Mozart, o pai e seu grande amigo Schachtner, que deixou valiosas referências sobre a infância do compositor, como a curiosidade de que Mozart tinha medo do som do trompete.
O pequeno Mozart, seu pai e o grande amigo Andreas Schachtner, que deixou valiosas referências sobre a infância do compositor, como a curiosidade de que Wolfgang tinha medo do som do trompete.

Elias alerta, ainda, para o fato de que qualquer análise sobre a coprofilia verbal de Mozart necessariamente se equivocaria se aplicássemos os padrões atuais de civilização – usando, implicitamente, o nosso próprio padrão de sensibilidade como universal e válido para toda a humanidade, e não como algo que se desenvolveu ao longo do tempo. Para fazer justiça à tendência de Mozart, seria preciso ter uma idéia clara do que o sociólogo batizou de processo civilizador, ao longo do qual o padrão social de comportamento e de sentimento muda de maneira específica, ou seja: na sociedade de Mozart – mais exatamente, na fase do processo social civilizador em que viveu – o tabu quanto ao uso das palavras chocantes que encontramos em suas cartas não era, nem de perto, tão estrito e rígido quanto em nossos dias.

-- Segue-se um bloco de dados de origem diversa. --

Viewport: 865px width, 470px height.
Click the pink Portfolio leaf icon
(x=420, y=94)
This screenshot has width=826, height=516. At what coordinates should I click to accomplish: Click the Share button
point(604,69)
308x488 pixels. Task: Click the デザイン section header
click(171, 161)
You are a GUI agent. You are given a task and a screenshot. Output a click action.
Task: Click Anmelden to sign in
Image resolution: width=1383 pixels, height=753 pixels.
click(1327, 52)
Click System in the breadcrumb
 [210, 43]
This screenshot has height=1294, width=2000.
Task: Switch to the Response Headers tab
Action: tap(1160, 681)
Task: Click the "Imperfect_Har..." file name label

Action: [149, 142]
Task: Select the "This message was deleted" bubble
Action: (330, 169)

Mozart sempre circulou em dois mundos sociais distintos: o círculo não-cortesão de seus pais, que hoje em dia poderia ser referido pela expressão “pequenos burgueses”, e o dos aristocratas da corte – que ainda se sentiam muito seguros de seu próprio poder nas regiões alemã e italiana, a despeito dos relâmpagos distantes e dos primeiros trovões da Revolução Francesa. Tal divisão em sua existência social também se fazia sentir na estrutura de sua personalidade. Toda a atividade musical de Mozart, toda a sua formação de instrumentista virtuose e de compositor foram modeladas pelo padrão musical das sociedades de corte hegemônicas da Europa.

Halliwell considera que, pelo fato do talento de Mozart haver guiado todas as atividades de sua família durante a sua infância, ele estava acostumado a ter todas as suas necessidades generosamente atendidas. Enquanto os outros “meninos musicais” estavam em aula de canto no coro, a rica educação de Mozart foi talhada e transmitida sob medida por Leopold ao filho para que jamais se tornasse mais uma atração entre muitas – Lechevalier o chama de “produto de estufa”. Somente aos 22 anos de idade Mozart fez a sua primeira viagem sem o pai.

Barão von Grimm, que Mozart conheceu na sua juventude em Paris.
Barão von Grimm, que Mozart conheceu na sua juventude em Paris.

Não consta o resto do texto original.